Pharma managers should learn to watch their operations differently, see opportunities for improvement on their shop floor, and learn from top-performing peers and from leaders in other industries how to capture these opportunities.
The pharmaceutical industry is lagging other industries in operational efficiency, as indicated by OEE ranges of 10-60 percent, up to six-month lead times, and other measures. Few pharma managers understand shop-floor operations and their potential for improvement, and few learn from their industry peers — even those whose performance is far superior. But even the best-performing pharmaceutical plant is miles away from the efficiency achieved at the average Toyota plant. Only those pharmaceutical companies and plants with enough courage and imagination to learn and apply lessons from other industry leaders can hope to break from the pack.
DIAGNOSING BY "GENCHI GENBUTSU"
When Taichi Ohno, Toyota’s head of production engineering after the second world war, visited Ford’s plants in Michigan, he may have been impressed by what he saw in the industry leader’s facilities. But beyond understanding the manufacturing system, he found many areas for improvement on the production line, such as a leveled pace of production and a smaller work-in-progress inventory. His visit, and the knowledge he took back to Japan, show how looking at systems or processes with fresh eyes can reveal new insights at the most basic level. This is exactly what pharmaceutical companies need to do now to uncover opportunities for improvement in operations.
This type of visit offers several lessons. Years before Toyota codified its core manufacturing principles, Mr. Ohno had already found new approaches to looking at production processes. The principle was “Genchi Genbutsu” — go and see for yourself. Managers watch processes, in person, to understand the fundamentals of what adds value and what does not. This approach would later become one of Toyota’s most famous slogans, and it is fundamental to production process diagnostics.
No matter how good their information, pharma managers rarely find inefficiencies in operations behind a desk. Yet all too often, managers accept the data in front of them without challenge.
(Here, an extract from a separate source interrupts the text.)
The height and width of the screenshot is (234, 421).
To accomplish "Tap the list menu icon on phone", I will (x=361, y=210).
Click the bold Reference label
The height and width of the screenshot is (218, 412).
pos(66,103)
Anybody who wants to know what really goes on in manufacturing, including people’s difficulties and daily worries, must go to the shop floor and look, listen, question and understand.
We find that many pharma managers get wrapped up in other areas and fail to understand how much value can be added. They spend too little time watching operations or meeting and talking with employees. People on the shop floor often tell us that managers seem uncomfortable during visits. Not sure how they should behave, what they should be looking for or asking, many managers are actually relieved when they can return to the safety of their offices.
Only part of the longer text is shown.